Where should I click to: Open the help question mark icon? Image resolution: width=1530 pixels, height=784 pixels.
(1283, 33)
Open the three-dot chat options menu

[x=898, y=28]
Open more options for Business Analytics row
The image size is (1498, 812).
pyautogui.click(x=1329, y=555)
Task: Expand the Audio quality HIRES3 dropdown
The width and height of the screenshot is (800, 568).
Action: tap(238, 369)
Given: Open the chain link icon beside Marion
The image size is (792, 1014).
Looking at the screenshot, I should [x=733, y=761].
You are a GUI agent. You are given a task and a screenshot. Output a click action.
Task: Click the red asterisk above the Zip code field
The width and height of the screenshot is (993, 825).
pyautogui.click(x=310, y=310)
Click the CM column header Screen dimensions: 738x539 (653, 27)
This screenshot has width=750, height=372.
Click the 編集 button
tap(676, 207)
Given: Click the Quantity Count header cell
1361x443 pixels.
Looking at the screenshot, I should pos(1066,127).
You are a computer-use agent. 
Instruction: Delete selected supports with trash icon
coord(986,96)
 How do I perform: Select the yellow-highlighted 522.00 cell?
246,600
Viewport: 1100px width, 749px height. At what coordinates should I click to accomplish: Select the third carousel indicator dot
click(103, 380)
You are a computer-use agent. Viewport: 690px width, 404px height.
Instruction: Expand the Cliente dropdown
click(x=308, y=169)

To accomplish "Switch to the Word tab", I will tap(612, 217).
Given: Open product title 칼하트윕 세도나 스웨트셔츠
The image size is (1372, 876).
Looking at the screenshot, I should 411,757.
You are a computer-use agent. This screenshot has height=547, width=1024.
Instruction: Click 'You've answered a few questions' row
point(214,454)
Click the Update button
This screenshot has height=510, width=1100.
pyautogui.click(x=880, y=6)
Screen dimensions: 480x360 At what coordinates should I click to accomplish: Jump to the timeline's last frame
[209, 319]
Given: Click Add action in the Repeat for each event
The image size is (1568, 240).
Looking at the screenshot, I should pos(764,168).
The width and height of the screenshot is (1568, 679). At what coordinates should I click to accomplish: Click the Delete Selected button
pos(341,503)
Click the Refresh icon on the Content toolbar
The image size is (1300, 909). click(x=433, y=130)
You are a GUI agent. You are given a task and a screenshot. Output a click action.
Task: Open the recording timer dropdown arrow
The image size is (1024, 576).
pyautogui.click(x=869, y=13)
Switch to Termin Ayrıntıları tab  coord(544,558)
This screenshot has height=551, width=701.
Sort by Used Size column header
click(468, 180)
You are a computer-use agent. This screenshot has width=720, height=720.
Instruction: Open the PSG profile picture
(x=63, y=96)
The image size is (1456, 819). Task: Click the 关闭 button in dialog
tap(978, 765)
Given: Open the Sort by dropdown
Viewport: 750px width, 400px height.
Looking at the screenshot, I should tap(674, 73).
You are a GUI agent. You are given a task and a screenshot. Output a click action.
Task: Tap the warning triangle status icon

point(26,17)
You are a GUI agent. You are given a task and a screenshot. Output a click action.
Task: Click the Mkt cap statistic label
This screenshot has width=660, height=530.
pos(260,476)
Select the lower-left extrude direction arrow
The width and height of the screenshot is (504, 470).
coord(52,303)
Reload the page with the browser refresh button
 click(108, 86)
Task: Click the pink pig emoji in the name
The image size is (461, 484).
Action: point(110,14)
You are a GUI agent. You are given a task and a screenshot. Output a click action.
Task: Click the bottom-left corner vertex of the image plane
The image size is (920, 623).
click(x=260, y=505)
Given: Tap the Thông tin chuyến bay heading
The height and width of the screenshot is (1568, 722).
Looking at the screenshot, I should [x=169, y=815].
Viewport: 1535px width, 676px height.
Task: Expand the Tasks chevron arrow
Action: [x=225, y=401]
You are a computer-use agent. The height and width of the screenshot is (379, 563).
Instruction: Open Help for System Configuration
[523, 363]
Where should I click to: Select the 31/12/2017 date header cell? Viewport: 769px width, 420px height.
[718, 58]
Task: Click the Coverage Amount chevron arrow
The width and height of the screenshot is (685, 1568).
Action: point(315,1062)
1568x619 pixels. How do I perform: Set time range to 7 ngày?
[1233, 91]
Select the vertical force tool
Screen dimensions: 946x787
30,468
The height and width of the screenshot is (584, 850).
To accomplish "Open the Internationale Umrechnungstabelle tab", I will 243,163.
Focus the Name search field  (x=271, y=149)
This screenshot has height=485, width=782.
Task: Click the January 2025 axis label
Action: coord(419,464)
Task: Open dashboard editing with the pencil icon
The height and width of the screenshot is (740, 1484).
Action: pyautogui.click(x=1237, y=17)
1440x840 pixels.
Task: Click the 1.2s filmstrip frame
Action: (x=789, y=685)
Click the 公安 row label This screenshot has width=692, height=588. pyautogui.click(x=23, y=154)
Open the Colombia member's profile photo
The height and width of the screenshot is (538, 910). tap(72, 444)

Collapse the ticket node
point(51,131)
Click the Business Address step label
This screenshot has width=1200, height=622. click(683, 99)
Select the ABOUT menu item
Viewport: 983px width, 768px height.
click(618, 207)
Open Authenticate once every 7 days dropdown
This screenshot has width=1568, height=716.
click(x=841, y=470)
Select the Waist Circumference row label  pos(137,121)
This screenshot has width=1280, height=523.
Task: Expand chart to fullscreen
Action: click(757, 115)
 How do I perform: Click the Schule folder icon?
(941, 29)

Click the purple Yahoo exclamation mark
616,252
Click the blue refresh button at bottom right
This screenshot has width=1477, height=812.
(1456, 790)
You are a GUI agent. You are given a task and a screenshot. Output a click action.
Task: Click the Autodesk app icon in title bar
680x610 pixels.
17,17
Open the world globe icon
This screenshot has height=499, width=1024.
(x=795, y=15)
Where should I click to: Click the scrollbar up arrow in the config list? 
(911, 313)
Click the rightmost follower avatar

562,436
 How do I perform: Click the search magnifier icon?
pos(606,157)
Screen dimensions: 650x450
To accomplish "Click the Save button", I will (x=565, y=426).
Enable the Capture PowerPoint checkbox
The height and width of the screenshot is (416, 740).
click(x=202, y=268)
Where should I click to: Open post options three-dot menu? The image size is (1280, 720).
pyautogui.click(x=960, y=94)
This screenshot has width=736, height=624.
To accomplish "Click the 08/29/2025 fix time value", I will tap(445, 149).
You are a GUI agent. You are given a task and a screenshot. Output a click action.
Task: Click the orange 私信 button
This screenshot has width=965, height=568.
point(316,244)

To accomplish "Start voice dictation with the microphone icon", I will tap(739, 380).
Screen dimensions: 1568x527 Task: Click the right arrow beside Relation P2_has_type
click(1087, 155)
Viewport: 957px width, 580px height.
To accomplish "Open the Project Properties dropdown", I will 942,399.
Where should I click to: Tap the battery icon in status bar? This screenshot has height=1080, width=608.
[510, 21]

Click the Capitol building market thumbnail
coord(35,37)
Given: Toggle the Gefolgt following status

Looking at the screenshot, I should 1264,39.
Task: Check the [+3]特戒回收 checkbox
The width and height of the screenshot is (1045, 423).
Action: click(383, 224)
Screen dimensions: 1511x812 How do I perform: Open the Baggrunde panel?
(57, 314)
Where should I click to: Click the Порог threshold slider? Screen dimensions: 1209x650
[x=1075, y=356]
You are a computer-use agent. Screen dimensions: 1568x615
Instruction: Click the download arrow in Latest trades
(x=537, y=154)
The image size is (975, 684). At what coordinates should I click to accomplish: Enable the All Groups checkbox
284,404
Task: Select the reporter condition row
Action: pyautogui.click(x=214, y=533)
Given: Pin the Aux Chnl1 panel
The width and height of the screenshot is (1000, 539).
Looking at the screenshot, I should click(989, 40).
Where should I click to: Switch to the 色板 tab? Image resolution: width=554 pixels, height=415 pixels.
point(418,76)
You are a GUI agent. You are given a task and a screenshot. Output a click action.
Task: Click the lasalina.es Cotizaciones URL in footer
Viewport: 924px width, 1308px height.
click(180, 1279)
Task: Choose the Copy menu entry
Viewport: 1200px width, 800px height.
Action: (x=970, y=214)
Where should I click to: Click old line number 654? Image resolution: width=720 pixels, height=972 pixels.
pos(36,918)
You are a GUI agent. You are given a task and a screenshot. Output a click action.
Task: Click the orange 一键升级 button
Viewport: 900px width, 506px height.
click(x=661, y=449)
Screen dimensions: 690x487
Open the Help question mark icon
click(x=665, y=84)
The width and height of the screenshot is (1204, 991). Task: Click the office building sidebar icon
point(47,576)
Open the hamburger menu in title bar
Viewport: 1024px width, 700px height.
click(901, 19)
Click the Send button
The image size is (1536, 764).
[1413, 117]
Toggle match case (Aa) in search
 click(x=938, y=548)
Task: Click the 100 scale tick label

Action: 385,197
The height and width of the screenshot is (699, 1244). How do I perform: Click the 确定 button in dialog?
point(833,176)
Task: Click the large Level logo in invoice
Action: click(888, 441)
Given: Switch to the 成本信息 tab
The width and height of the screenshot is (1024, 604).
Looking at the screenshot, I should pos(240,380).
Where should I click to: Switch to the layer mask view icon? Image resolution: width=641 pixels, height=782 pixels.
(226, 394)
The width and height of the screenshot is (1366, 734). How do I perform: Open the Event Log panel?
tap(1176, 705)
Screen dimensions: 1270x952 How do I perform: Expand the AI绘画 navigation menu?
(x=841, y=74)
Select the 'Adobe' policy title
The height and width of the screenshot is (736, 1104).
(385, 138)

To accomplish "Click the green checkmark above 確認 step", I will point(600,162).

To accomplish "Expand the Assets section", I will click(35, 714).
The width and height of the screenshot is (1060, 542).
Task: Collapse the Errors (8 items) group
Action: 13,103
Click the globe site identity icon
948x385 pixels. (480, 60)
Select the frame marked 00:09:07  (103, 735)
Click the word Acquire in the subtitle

_Goal of the exercise_. All that belongs in the answer is the run of lines above from the line containing "Click the Capitol building market thumbnail" through the line containing "Given: Pin the Aux Chnl1 panel", exactly as written.

_Task output_.
Click the Capitol building market thumbnail
coord(35,37)
Given: Toggle the Gefolgt following status

Looking at the screenshot, I should 1264,39.
Task: Check the [+3]特戒回收 checkbox
The width and height of the screenshot is (1045, 423).
Action: click(383, 224)
Screen dimensions: 1511x812 How do I perform: Open the Baggrunde panel?
(57, 314)
Where should I click to: Click the Порог threshold slider? Screen dimensions: 1209x650
[x=1075, y=356]
You are a computer-use agent. Screen dimensions: 1568x615
Instruction: Click the download arrow in Latest trades
(x=537, y=154)
The image size is (975, 684). At what coordinates should I click to accomplish: Enable the All Groups checkbox
284,404
Task: Select the reporter condition row
Action: pyautogui.click(x=214, y=533)
Given: Pin the Aux Chnl1 panel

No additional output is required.